[Start of section]

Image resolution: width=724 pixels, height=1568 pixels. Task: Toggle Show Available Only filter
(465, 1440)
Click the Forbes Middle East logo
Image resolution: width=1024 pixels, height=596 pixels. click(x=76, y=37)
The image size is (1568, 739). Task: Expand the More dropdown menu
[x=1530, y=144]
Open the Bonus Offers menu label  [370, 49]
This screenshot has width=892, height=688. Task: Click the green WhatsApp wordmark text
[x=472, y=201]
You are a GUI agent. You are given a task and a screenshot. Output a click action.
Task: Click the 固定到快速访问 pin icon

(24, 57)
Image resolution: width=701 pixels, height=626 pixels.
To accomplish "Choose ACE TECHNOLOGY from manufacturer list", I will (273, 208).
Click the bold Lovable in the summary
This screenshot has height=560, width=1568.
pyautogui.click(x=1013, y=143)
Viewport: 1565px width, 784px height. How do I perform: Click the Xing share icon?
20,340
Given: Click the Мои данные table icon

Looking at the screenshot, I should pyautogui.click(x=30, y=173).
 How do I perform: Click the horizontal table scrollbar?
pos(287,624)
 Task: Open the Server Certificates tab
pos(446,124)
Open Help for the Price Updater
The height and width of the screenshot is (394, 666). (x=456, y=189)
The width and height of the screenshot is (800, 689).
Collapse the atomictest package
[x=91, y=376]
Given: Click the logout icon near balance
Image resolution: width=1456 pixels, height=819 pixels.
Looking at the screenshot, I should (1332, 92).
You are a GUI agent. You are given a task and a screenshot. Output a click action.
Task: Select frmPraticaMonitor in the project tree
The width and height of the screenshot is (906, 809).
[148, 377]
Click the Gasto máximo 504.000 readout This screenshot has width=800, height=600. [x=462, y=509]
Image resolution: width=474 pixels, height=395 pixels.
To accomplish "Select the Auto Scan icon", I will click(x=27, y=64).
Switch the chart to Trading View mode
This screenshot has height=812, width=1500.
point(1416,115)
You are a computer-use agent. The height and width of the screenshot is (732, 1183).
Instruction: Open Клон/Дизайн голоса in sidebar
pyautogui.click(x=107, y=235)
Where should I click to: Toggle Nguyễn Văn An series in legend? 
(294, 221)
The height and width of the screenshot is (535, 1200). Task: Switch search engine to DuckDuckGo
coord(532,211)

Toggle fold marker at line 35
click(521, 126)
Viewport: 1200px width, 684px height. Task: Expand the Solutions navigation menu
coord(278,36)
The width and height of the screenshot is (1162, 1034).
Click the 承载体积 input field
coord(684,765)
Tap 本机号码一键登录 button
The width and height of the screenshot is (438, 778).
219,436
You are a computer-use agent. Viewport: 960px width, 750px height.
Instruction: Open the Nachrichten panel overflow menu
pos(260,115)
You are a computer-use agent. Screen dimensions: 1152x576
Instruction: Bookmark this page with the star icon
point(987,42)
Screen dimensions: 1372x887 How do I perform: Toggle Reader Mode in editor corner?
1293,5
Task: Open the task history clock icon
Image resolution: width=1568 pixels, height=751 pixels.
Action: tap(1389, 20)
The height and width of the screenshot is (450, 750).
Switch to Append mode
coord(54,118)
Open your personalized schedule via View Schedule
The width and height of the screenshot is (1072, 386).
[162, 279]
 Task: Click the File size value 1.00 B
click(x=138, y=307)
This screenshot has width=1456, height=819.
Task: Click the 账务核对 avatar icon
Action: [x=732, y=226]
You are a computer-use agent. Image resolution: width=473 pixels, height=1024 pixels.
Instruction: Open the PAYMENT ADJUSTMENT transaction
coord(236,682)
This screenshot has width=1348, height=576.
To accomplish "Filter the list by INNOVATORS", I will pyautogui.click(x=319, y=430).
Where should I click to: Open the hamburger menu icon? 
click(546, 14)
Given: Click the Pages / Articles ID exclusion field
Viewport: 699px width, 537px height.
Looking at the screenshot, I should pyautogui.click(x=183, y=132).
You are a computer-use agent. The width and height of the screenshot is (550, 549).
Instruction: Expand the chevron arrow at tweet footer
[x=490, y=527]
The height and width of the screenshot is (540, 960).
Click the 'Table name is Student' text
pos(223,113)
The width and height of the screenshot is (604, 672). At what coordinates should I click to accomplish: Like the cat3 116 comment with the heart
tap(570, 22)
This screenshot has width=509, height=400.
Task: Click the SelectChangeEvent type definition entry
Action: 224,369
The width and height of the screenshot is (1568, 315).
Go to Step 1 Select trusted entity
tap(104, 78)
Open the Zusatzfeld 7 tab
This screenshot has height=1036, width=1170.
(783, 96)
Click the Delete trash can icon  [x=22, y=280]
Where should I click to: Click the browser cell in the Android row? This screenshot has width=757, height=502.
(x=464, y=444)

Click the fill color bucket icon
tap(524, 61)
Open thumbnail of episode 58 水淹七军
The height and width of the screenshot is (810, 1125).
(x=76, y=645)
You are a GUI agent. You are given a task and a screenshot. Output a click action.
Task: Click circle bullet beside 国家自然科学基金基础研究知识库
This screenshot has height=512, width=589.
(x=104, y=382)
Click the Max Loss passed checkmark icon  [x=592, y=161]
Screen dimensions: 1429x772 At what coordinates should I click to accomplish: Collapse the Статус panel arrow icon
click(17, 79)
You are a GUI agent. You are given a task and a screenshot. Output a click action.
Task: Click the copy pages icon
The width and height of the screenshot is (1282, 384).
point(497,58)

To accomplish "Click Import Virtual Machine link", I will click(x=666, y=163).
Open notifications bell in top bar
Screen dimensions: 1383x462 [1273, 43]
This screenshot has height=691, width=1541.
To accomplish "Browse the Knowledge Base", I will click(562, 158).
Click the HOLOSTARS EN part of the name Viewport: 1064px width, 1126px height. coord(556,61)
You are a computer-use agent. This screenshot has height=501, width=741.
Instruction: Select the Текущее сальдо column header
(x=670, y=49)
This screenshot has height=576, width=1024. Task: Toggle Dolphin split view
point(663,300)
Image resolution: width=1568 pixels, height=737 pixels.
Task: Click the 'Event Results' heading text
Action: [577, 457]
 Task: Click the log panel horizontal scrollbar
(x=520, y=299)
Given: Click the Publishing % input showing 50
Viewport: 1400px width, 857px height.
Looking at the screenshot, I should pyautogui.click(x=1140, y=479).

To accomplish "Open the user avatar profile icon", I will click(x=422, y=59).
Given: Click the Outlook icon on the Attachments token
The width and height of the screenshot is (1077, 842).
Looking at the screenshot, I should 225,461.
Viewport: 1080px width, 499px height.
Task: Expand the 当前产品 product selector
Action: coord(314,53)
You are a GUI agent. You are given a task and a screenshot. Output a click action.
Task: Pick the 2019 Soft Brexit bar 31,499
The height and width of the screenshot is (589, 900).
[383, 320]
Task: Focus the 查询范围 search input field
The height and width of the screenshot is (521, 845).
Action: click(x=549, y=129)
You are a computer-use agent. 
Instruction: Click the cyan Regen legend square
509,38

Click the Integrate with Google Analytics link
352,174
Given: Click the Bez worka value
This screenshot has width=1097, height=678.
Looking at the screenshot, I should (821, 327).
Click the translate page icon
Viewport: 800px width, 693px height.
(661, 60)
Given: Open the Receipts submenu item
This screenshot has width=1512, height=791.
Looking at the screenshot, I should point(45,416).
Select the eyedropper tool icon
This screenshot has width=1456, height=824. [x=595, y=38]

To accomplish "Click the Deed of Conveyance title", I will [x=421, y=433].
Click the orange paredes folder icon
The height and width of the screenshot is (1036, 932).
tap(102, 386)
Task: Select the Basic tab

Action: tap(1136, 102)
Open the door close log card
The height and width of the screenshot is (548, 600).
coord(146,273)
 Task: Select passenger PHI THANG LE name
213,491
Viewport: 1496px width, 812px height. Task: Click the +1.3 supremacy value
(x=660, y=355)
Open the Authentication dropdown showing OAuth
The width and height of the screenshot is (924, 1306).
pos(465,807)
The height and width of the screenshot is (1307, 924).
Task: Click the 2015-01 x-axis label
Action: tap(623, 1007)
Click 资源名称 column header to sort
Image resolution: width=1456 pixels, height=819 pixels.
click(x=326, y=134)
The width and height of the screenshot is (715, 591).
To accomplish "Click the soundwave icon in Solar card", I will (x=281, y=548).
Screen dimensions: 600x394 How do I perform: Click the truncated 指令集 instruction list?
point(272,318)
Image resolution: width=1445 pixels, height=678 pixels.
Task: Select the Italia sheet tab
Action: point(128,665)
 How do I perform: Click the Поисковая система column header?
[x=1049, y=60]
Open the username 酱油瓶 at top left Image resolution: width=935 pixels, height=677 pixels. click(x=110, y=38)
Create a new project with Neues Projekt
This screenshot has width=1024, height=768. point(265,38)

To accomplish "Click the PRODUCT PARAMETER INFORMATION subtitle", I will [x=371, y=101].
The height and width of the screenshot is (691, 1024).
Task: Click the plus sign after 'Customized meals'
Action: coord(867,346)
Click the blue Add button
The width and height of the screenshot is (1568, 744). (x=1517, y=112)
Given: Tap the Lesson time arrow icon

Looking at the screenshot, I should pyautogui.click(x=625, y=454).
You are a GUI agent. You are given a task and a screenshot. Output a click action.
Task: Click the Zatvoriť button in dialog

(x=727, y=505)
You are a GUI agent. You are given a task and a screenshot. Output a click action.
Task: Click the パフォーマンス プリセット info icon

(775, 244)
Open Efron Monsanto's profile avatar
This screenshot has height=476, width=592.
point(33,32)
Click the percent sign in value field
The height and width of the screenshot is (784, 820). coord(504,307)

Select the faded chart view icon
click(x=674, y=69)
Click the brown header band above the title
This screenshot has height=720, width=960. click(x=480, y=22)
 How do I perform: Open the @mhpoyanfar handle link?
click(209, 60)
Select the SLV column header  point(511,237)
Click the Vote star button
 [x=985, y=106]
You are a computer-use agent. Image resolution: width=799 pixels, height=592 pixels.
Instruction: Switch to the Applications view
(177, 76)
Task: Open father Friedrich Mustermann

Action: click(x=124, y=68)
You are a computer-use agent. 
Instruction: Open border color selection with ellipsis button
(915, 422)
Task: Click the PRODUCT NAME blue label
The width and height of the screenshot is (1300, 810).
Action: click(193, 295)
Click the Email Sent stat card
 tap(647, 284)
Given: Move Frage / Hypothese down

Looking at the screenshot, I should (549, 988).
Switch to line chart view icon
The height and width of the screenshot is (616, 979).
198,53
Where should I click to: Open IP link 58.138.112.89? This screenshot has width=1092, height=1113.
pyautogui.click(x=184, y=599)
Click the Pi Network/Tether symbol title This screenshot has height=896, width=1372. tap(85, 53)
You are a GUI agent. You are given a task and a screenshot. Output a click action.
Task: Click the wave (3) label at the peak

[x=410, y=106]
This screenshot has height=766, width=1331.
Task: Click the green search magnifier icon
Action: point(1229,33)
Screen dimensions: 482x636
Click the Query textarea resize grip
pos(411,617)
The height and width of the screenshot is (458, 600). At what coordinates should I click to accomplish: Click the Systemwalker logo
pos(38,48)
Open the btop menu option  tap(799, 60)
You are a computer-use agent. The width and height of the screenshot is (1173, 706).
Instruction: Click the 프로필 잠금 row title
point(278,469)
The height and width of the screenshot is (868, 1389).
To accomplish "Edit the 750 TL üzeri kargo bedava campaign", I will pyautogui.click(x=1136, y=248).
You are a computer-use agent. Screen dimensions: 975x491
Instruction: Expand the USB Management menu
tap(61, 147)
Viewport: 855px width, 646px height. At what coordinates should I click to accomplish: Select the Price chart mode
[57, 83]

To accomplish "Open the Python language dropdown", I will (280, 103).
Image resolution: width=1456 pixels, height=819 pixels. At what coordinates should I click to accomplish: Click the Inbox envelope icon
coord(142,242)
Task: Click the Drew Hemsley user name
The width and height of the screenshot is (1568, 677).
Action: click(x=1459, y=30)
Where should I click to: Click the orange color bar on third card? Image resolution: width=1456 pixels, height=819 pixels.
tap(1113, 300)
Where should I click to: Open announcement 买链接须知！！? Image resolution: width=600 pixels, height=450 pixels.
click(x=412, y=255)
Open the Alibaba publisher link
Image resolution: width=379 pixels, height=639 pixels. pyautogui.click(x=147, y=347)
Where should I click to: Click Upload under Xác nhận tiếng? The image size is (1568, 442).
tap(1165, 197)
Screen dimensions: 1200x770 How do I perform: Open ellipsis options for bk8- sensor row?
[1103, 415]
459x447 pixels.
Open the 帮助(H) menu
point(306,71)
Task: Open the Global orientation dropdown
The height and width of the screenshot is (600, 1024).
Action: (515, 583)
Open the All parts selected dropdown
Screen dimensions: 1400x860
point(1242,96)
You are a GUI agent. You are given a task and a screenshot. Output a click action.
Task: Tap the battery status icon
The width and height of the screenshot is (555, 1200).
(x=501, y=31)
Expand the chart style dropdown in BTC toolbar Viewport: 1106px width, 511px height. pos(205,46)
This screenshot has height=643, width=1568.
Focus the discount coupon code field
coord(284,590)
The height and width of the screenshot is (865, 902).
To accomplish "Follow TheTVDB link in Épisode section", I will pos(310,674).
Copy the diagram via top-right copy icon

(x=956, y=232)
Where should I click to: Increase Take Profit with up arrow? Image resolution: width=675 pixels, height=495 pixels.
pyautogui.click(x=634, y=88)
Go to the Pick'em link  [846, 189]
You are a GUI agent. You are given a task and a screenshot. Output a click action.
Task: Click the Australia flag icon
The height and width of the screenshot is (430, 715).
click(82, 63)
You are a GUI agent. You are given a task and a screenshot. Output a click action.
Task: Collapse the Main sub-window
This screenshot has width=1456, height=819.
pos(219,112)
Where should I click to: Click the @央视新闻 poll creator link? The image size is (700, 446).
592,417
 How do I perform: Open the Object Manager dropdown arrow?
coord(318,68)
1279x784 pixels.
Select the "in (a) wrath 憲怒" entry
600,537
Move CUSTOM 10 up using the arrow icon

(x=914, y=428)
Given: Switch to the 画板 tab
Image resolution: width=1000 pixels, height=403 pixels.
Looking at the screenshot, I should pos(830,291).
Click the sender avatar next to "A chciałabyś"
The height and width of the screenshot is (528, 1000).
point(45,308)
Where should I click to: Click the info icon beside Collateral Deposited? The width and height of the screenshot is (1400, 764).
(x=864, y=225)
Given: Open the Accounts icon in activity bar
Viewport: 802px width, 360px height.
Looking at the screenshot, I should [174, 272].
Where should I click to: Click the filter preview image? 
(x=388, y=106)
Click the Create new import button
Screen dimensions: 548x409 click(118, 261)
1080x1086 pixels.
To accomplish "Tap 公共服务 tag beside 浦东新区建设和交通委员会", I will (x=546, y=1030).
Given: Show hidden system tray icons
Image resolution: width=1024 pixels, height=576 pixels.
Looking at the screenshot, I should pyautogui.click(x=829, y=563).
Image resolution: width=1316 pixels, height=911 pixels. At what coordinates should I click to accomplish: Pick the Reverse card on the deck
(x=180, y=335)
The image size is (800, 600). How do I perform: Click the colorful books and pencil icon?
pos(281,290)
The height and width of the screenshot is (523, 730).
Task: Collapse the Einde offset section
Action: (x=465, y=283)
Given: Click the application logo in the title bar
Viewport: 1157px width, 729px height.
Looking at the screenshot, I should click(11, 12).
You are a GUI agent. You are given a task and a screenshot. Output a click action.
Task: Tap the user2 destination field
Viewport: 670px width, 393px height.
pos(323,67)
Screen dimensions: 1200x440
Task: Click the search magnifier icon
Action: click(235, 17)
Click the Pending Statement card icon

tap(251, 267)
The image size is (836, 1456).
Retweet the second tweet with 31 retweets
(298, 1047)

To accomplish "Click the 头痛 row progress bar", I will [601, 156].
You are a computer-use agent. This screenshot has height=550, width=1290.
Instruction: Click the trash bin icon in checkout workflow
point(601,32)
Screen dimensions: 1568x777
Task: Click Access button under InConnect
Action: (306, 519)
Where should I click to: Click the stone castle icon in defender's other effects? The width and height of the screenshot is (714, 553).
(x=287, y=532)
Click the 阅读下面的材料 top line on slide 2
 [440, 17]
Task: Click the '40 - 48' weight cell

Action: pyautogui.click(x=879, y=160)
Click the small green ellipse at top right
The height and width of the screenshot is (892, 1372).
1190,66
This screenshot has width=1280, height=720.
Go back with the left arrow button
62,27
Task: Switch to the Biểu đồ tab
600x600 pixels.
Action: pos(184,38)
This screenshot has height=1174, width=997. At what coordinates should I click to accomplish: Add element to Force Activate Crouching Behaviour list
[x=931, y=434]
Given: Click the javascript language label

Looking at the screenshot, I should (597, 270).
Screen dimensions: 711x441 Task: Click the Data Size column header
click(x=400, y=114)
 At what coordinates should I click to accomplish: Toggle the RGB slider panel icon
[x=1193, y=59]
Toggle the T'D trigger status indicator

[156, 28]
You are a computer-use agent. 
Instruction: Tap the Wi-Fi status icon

[End of section]

_WORK TO COMPLETE_:
Lines that contain "showing" should be pulled from the entries above and reported.

_RESULT FOR THIS TASK_:
Given: Click the Publishing % input showing 50
Open the Authentication dropdown showing OAuth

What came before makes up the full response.